_WORK ORDER_:
Where a picture shows up in the listing below, omit it and output the rest exactly.

_PROVIDED MATERIAL_:

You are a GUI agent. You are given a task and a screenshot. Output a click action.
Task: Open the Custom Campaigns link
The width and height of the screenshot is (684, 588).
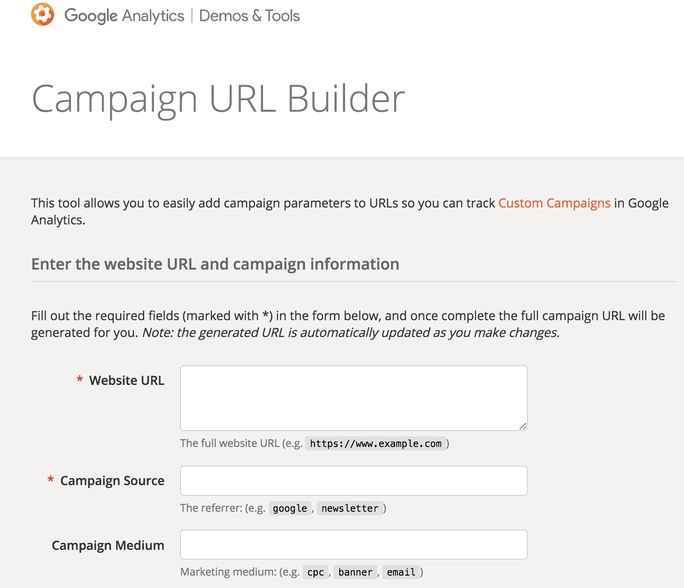554,203
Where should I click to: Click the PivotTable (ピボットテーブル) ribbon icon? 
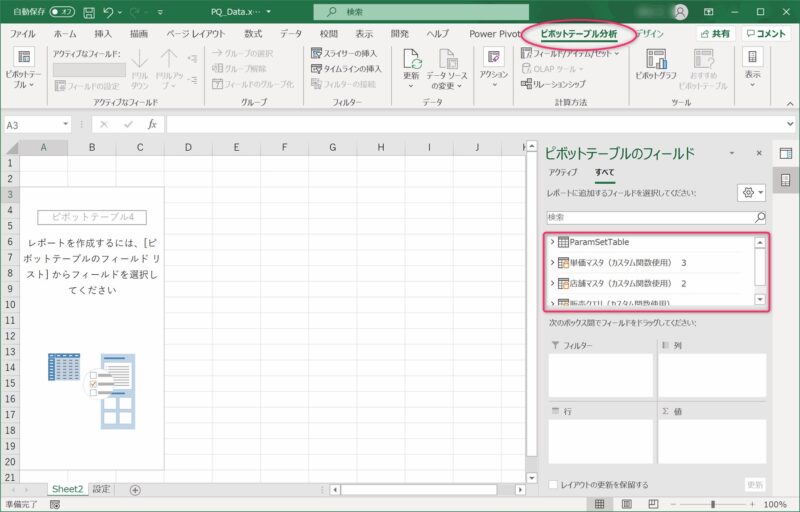pos(20,66)
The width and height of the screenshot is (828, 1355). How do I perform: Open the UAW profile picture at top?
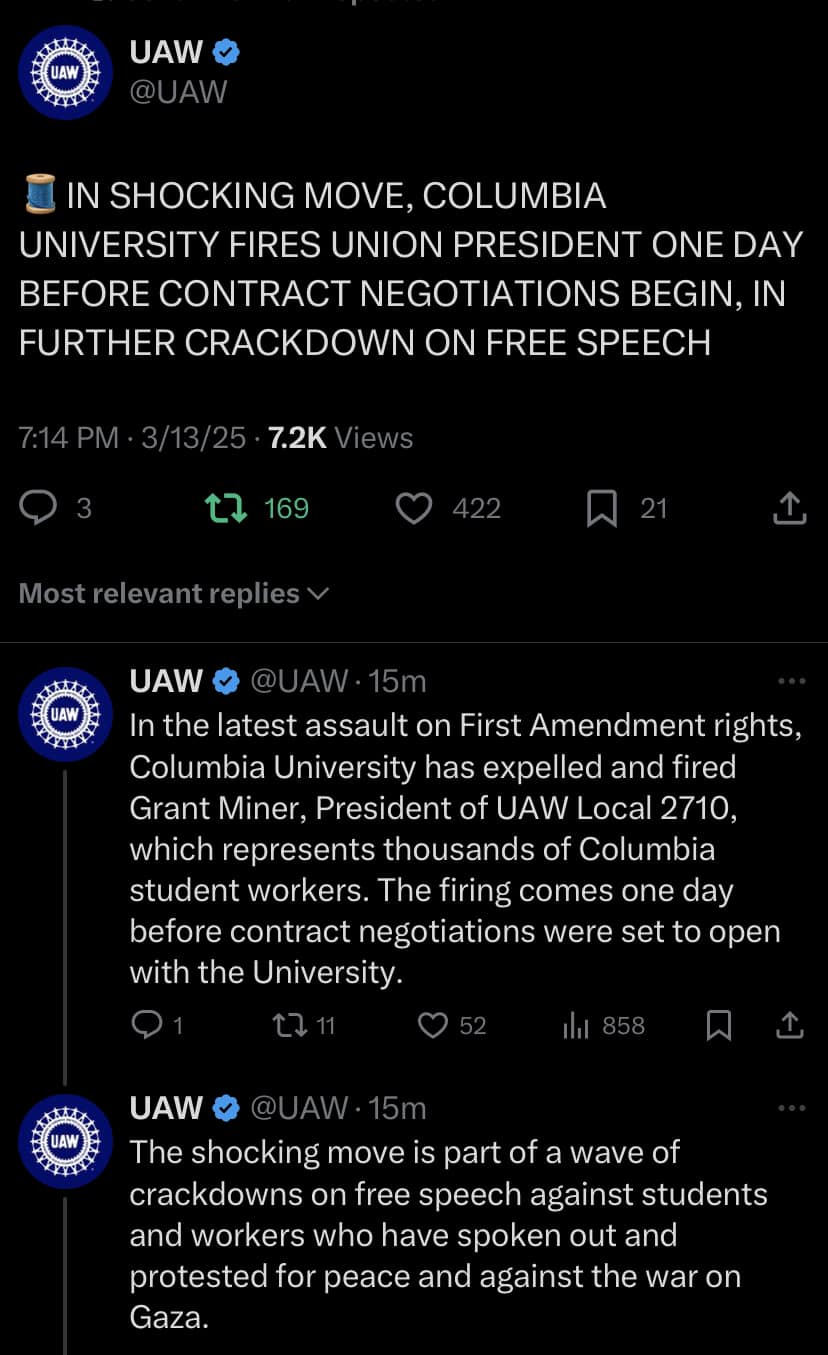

_RESPONSE AREA_:
You are a GUI agent. You are given a task and a screenshot. Output a click action.
Task: Open the Custom Campaigns link
The width and height of the screenshot is (684, 588).
554,203
Where should I click to: Click the PivotTable (ピボットテーブル) ribbon icon? 
pos(20,66)
The width and height of the screenshot is (828, 1355). How do I perform: Open the UAW profile picture at top?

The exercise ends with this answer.